━━ EXERCISE DATA ━━

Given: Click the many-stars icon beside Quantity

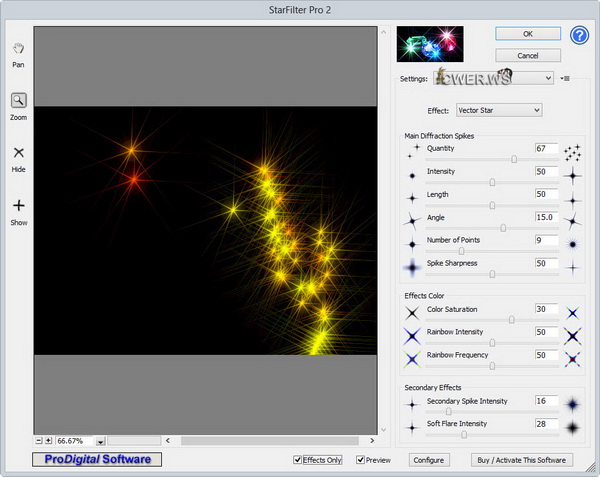Looking at the screenshot, I should tap(573, 152).
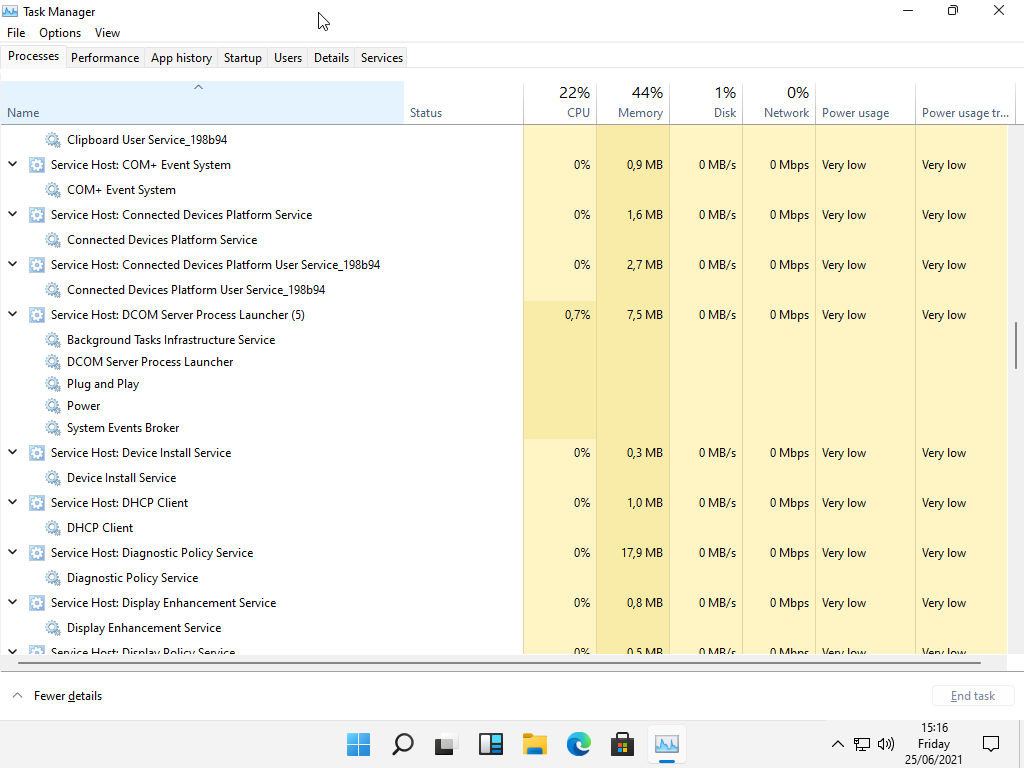Open the Widgets panel from taskbar

click(x=490, y=744)
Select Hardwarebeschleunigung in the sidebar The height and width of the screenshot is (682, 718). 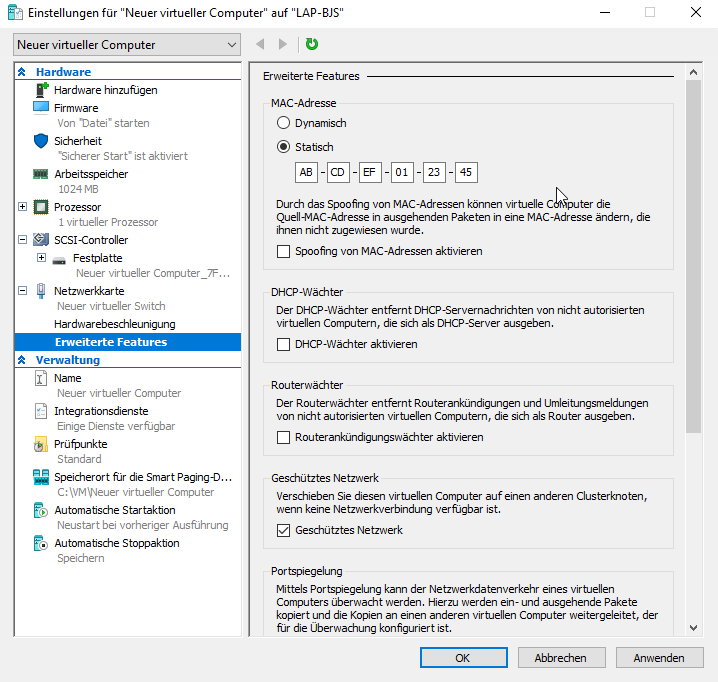click(x=114, y=324)
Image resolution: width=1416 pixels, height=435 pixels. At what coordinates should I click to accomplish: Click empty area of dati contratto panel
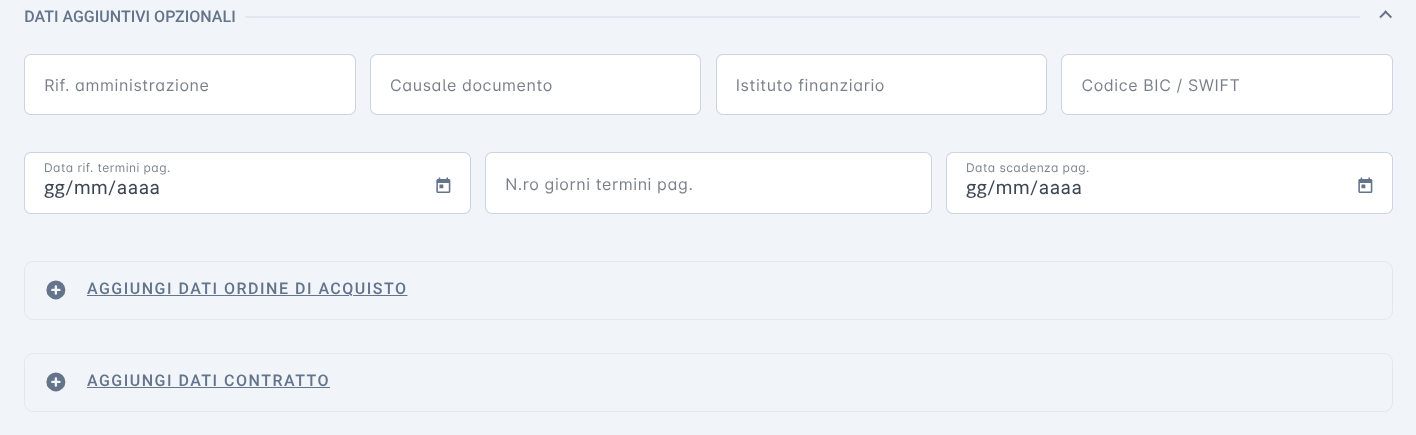pos(860,382)
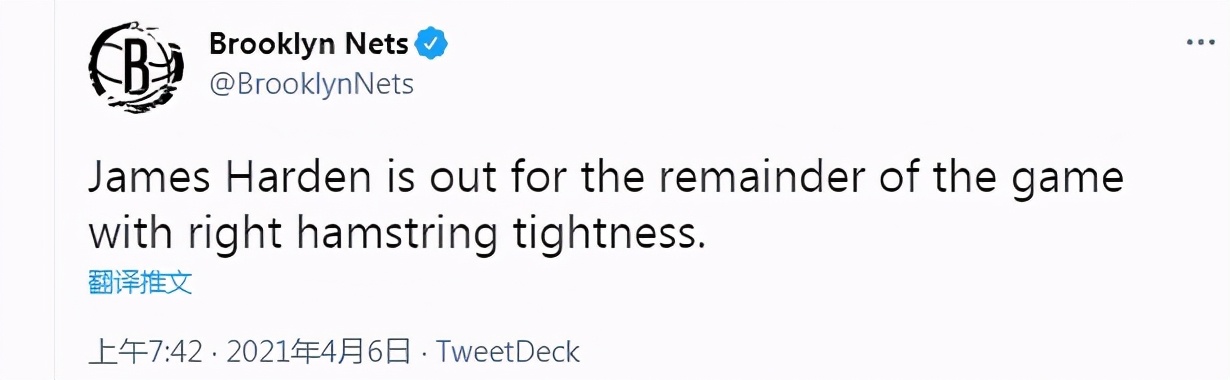Open the @BrooklynNets handle link
The image size is (1230, 380).
(311, 85)
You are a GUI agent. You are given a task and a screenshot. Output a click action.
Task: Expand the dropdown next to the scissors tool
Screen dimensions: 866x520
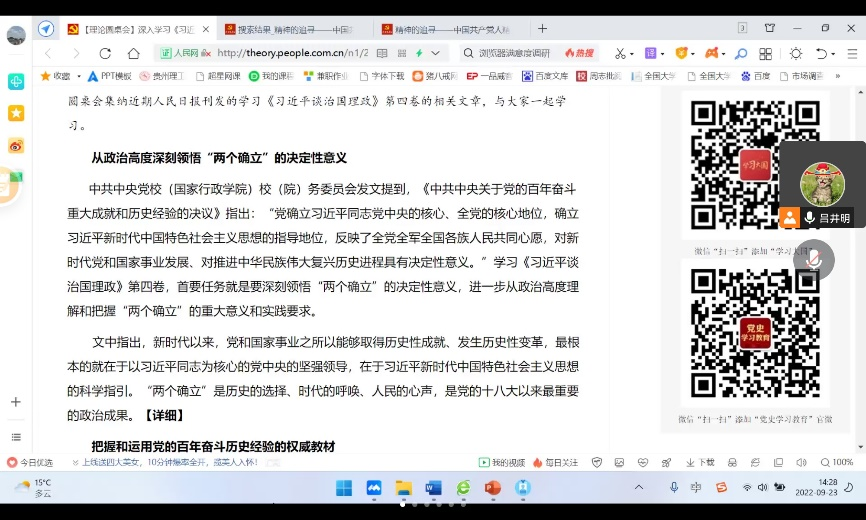[x=634, y=53]
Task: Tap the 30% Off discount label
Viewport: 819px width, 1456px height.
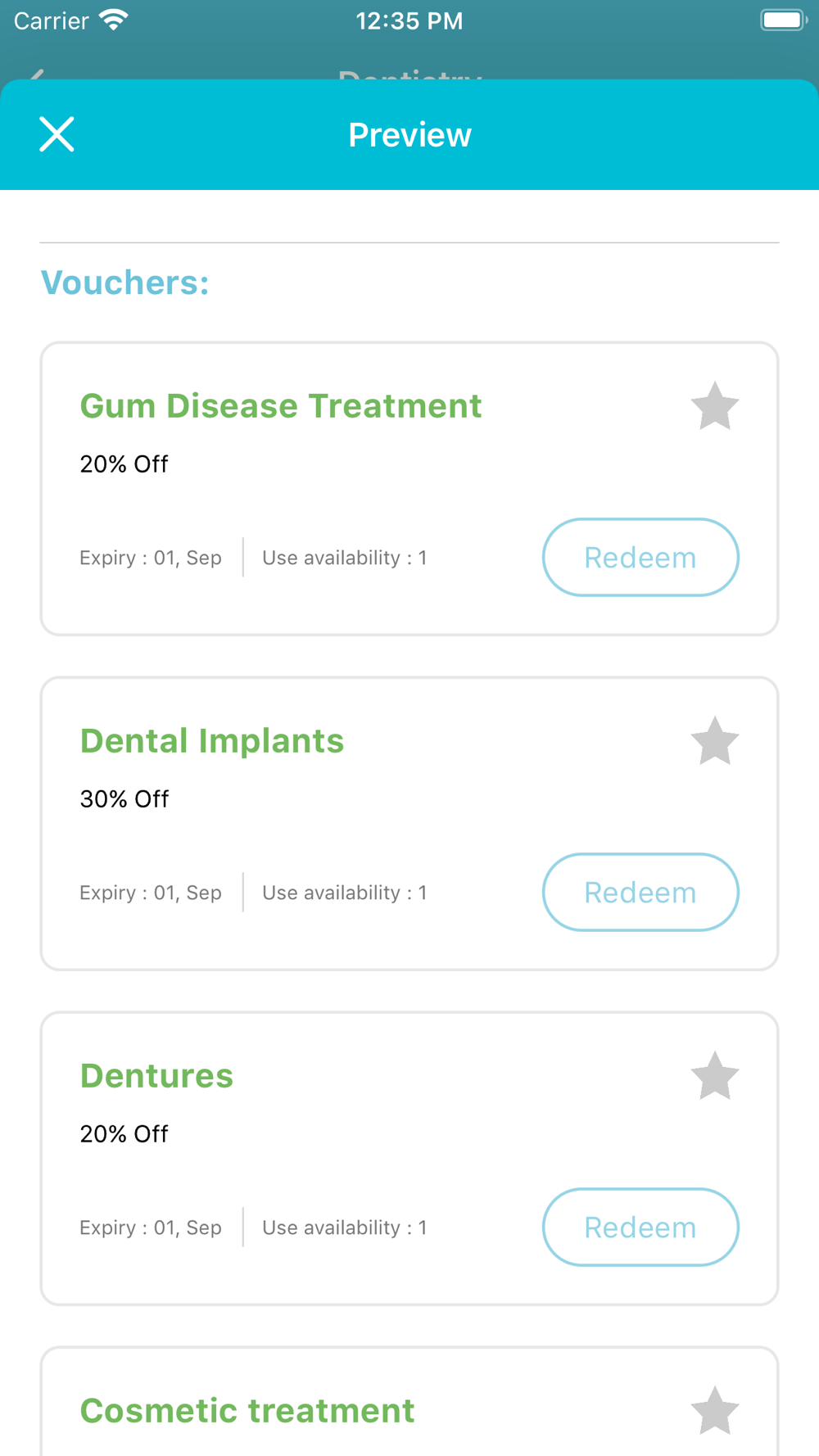Action: coord(124,799)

━━━

Beginning with the line that contains "You are a GUI" and ending with the last line of the data, transcribe each line exactly; pictures stay out.

TASK SOLUTION =>
You are a GUI agent. You are given a task and a screenshot. Output a click action.
Task: Expand the dropdown next to the scissors tool
Screen dimensions: 866x520
[x=634, y=53]
Task: Tap the 30% Off discount label
Viewport: 819px width, 1456px height.
Action: coord(124,799)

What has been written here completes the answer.